Records provided Start Marker
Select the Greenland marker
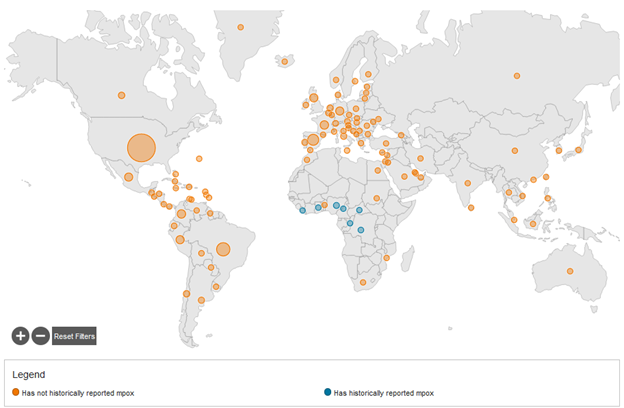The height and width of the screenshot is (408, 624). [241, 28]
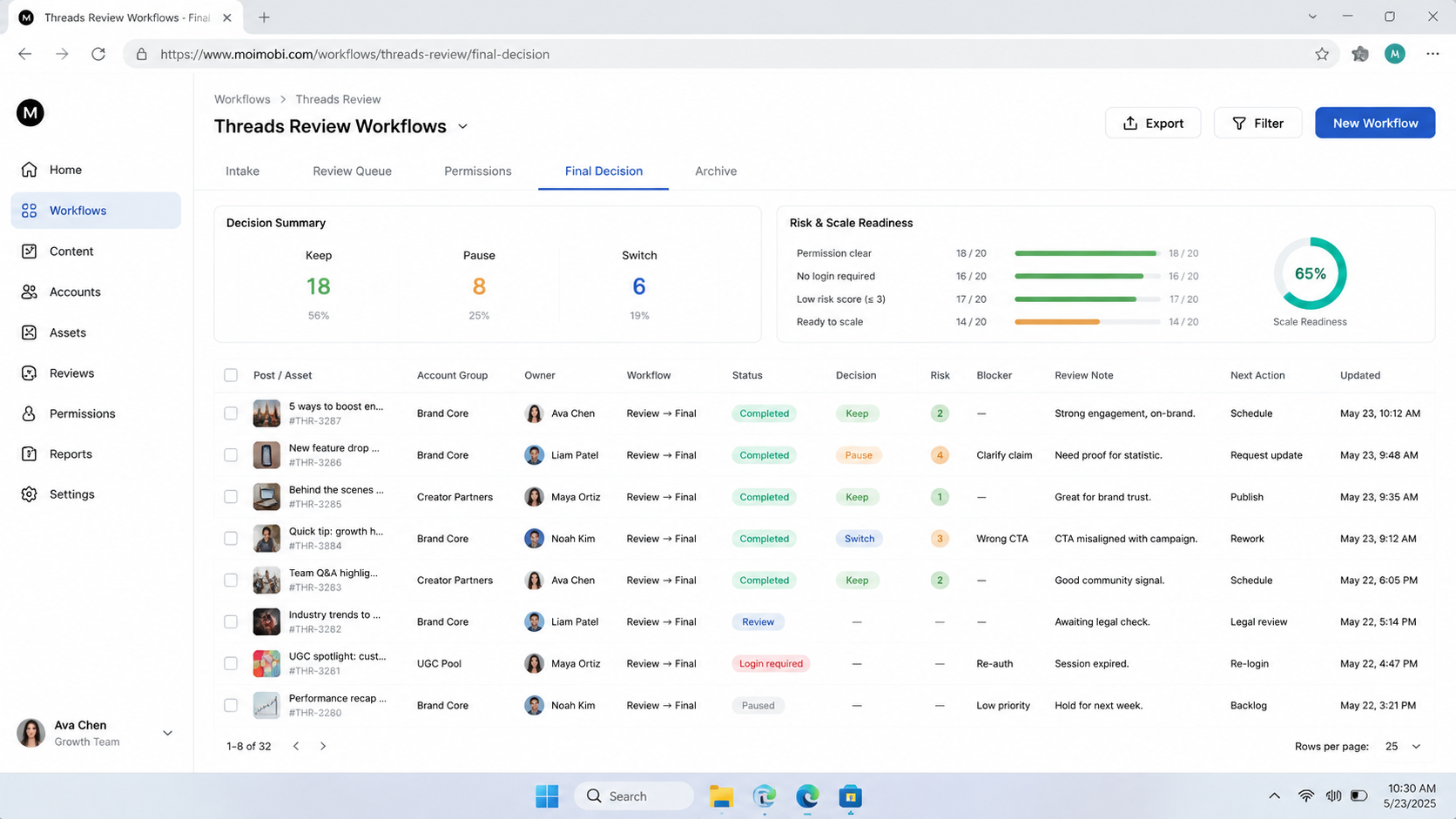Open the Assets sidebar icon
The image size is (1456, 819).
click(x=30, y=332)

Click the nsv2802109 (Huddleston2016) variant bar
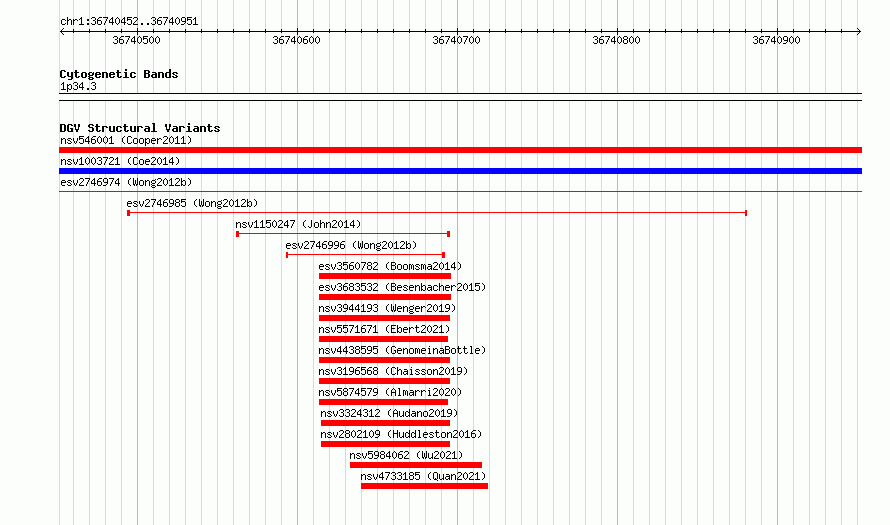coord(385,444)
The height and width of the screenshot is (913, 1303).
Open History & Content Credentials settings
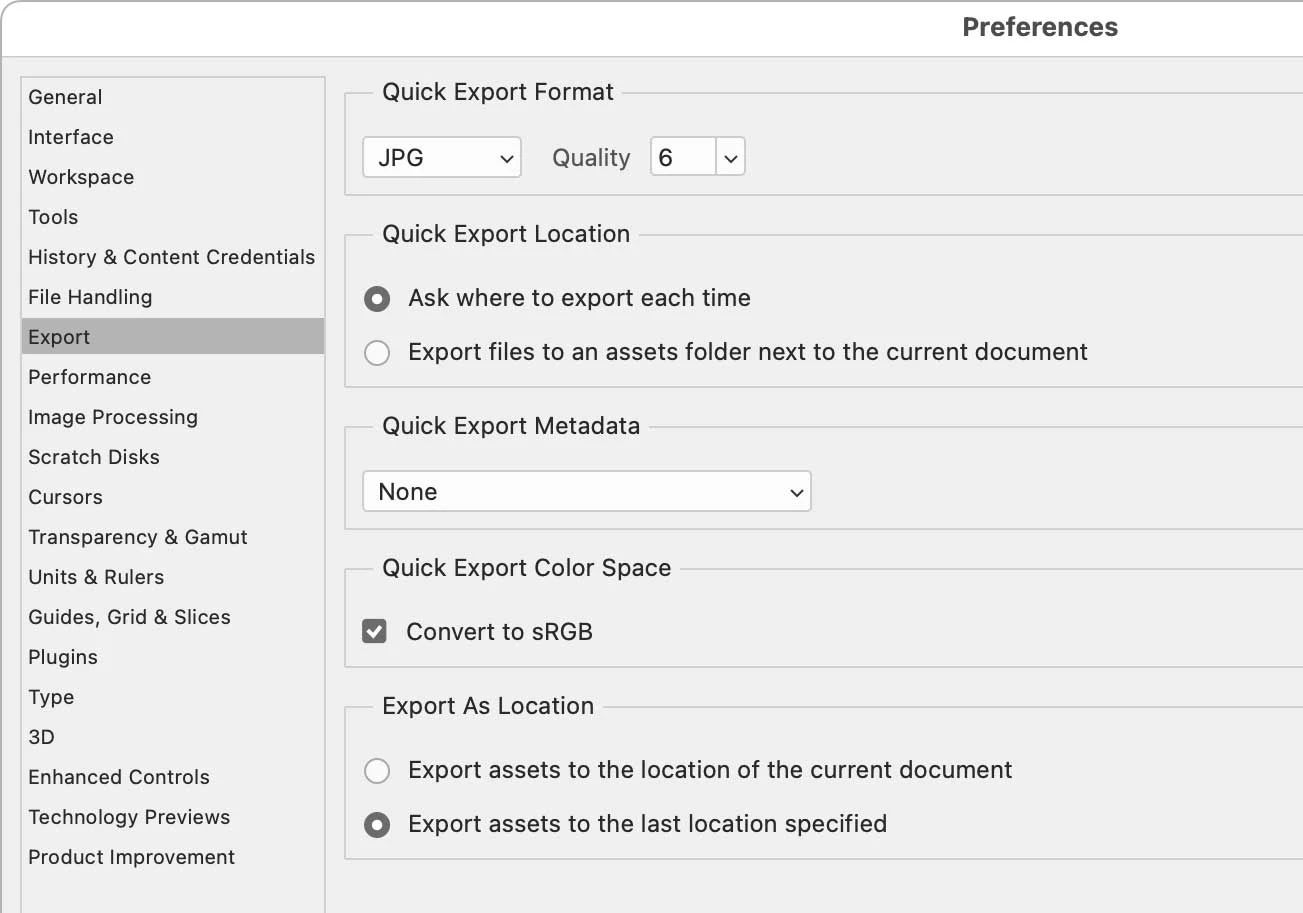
Records provided End Marker
# Exercise brief
Leave the pictures out, and reproduce only the lines from the line holding "The height and width of the screenshot is (913, 1303)." through the last line of the material, both included.

# Exercise solution
The height and width of the screenshot is (913, 1303).
Open History & Content Credentials settings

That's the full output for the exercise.